[Collected data entries]
↓↓↓

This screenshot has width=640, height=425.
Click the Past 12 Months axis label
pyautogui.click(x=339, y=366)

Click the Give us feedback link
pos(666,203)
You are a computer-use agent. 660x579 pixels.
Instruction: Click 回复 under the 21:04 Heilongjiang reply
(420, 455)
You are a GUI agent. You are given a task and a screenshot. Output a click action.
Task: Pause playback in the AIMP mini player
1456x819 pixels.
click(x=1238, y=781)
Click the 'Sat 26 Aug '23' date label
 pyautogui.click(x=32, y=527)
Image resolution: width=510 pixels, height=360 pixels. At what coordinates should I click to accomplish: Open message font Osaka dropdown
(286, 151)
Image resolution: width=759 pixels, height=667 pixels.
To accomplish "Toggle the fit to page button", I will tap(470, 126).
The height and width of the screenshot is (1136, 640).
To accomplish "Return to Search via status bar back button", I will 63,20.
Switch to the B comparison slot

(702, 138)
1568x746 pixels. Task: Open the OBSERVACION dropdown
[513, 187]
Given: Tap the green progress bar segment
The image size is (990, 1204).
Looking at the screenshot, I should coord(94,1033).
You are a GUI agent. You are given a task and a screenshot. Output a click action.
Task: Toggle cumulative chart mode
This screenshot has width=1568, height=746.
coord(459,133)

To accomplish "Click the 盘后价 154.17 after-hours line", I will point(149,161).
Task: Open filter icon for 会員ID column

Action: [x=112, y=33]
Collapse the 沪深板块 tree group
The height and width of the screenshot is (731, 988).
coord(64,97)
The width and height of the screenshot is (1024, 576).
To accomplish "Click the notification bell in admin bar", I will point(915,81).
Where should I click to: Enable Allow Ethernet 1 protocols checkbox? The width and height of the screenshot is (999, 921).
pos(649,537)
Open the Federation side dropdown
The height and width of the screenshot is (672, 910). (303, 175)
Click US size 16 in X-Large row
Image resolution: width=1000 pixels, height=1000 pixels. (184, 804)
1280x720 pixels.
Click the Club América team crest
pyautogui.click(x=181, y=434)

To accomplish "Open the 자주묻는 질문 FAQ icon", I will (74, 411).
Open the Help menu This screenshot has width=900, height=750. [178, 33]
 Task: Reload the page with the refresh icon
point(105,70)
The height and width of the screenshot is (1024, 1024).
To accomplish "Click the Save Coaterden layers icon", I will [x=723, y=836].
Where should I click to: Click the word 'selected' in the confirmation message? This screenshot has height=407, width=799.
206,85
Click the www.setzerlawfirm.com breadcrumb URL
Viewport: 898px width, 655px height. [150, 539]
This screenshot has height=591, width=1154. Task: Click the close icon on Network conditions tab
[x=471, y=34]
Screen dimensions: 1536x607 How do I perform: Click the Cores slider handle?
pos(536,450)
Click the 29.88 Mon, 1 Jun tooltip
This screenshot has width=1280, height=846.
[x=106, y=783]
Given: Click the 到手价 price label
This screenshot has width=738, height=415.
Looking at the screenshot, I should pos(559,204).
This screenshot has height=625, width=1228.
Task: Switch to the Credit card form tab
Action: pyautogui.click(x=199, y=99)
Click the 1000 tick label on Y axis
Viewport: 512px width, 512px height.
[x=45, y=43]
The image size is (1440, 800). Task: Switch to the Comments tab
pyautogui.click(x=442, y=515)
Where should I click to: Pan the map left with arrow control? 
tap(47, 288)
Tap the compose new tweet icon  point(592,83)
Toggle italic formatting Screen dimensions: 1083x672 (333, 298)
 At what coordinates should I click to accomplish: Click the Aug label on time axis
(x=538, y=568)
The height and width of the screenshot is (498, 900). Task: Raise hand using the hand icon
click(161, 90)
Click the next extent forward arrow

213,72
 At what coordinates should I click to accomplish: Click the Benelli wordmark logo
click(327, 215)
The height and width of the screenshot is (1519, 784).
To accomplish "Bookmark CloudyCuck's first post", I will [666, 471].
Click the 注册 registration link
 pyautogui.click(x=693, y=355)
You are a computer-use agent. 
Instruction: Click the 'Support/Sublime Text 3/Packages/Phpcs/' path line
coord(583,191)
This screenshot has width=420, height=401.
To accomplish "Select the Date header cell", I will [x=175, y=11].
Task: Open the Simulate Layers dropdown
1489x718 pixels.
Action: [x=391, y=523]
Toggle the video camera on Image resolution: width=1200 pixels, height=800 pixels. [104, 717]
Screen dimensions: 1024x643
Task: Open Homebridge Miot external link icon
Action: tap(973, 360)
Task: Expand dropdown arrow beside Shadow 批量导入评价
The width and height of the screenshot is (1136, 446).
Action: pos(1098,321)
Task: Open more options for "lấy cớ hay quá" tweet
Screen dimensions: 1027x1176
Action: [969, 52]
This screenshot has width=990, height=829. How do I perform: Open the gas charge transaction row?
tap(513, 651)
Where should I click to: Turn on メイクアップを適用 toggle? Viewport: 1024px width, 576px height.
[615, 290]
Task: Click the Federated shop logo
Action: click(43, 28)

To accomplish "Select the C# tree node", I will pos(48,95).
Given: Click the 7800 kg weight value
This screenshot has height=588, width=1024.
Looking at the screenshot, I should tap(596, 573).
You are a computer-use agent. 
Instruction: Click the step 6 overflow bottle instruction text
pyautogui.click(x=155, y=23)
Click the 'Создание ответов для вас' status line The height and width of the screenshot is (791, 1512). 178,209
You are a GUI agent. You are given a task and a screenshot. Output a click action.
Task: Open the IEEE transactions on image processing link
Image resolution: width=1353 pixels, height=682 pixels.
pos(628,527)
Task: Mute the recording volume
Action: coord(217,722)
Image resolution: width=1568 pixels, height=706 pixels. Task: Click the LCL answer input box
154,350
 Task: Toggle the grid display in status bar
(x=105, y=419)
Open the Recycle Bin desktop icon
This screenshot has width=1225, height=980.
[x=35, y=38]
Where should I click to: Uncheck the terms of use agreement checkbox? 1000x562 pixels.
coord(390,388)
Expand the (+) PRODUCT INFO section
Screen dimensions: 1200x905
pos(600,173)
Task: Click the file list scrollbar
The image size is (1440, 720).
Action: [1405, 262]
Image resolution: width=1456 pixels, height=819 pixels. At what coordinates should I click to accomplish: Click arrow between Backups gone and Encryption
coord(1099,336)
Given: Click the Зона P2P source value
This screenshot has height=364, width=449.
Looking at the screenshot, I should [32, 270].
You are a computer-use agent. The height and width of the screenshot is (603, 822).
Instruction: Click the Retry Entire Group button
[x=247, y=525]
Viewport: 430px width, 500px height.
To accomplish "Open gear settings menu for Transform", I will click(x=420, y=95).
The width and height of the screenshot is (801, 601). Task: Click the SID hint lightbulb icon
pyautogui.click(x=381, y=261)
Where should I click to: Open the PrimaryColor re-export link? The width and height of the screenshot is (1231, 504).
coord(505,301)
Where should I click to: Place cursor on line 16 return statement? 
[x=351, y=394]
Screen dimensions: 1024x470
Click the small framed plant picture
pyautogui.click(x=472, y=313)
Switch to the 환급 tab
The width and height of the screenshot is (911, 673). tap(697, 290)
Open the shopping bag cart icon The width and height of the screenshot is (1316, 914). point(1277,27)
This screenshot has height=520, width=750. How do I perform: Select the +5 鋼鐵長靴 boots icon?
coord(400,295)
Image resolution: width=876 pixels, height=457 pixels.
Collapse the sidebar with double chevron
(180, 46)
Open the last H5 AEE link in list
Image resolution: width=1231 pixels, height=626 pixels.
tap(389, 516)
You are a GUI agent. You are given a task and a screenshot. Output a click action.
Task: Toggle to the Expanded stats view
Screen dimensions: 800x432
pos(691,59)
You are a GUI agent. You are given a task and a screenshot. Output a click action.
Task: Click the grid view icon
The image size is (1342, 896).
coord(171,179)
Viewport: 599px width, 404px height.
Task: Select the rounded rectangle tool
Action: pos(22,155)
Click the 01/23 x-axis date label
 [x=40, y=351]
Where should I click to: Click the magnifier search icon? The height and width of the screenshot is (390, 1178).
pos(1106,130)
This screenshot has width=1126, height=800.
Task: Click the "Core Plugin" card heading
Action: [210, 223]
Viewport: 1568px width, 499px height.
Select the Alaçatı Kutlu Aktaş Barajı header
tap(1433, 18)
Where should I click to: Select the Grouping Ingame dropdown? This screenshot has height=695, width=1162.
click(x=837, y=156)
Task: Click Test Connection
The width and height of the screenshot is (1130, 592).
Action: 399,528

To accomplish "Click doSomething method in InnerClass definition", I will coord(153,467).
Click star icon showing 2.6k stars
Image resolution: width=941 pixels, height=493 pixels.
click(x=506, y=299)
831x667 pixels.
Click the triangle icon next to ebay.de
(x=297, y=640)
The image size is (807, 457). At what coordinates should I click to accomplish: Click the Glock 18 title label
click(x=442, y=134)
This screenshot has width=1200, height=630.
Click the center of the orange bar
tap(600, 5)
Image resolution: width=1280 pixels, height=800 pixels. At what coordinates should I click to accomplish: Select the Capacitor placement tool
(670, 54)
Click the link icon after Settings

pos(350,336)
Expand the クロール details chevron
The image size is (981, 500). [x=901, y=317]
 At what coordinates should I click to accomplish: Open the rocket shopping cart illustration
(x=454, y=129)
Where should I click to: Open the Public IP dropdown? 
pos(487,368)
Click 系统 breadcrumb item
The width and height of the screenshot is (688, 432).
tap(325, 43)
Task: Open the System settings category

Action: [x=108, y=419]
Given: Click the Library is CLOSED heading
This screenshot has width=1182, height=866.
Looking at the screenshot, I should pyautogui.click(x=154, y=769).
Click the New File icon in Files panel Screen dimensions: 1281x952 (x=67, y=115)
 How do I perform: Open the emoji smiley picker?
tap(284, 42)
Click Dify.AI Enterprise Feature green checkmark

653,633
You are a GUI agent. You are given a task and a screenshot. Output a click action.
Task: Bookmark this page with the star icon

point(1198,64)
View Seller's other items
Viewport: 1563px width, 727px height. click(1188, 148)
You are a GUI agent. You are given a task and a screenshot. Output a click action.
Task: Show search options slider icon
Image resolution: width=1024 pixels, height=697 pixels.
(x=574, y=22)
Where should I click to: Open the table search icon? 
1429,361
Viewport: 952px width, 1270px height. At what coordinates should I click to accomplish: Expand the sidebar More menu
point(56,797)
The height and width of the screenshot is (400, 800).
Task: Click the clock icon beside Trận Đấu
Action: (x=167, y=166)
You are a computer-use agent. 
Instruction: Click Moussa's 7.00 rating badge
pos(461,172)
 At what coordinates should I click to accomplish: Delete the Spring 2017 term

↑↑↑

Only the lines of the data holding the string "value" are wanted; copy each of them.

Given: Click the 7800 kg weight value
Given: Click the Зона P2P source value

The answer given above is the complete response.